Biosynthesis of amorpha-4,11-diene, a precursor of the antimalarial agent artemisinin, in Escherichia coli through introducing mevalonate pathway.
- Author:
Tao WU
1
;
Shengming WU
;
Qing YIN
;
Hongmei DAI
;
Shulong LI
;
Fangting DONG
;
Bilian CHEN
;
Hongqing FANG
Author Information
1. College of Life Science, Fujian Normal University, Fuzhou 350108, China
- Publication Type:Journal Article
- MeSH:
Alkyl and Aryl Transferases;
genetics;
Antimalarials;
metabolism;
Artemisinins;
metabolism;
Enterococcus faecalis;
genetics;
Escherichia coli;
genetics;
metabolism;
Metabolic Engineering;
methods;
Phosphotransferases (Alcohol Group Acceptor);
metabolism;
Sesquiterpenes;
metabolism;
Transformation, Bacterial
- From:
Chinese Journal of Biotechnology
2011;27(7):1040-1048
- CountryChina
- Language:Chinese
-
Abstract:
Artemisinin-based combination therapies (ACTs) are recommended to be the most effective therapies for the first-line treatment of uncomplicated falciparum malaria. However, artemisinin is often in short supply and unaffordable to most malaria patients, which limits the wide use of ACTs. Production of amorpha-4,11-diene, an artemisinin precursor, was investigated by engineering a heterologous isoprenoid biosynthetic pathway in Escherichia coli. The production of amorpha-4,11-diene was achieved by expression of a synthetic amorpha-4,11-diene synthase gene in Escherichia coli DHGT7 and further improved by about 13.3 fold through introducing the mevalonate pathway from Enterococcus faecalis. After eliminating three pathway bottlenecks including amorpha-4,11-diene synthase, HMG-CoA reducase and mevalonate kinase by optimizing the metabolic flux, the yield of amorpha-4,11-diene was increased by nearly 7.2 fold and reached at 235 mg/L in shaking flask culture. In conclusion, an engineered Escherichia coli was constructed for high-level production of amorpha-4,11-diene.

### Exercise objective
In the abstract on amorpha-4,11-diene production in Escherichia coli, what yield of amorpha-4,11-diene was reached in shaking flask culture?

### Record excerpts

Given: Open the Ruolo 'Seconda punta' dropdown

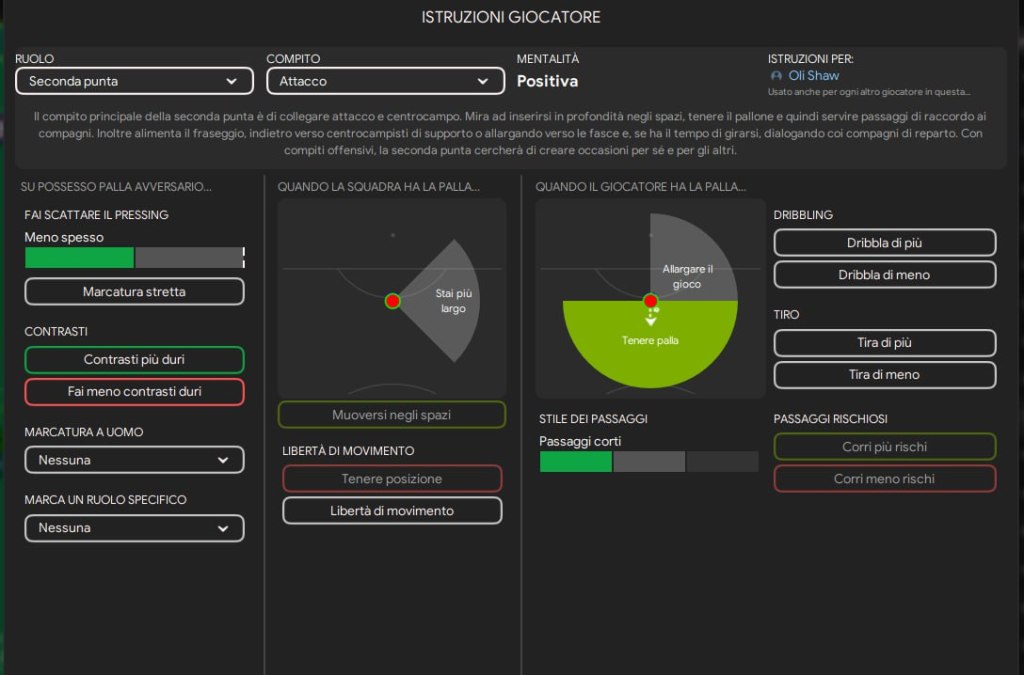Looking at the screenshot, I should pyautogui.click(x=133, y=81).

--

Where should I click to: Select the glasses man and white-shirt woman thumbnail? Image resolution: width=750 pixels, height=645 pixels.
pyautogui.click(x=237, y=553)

### Response to this exercise
235 mg/L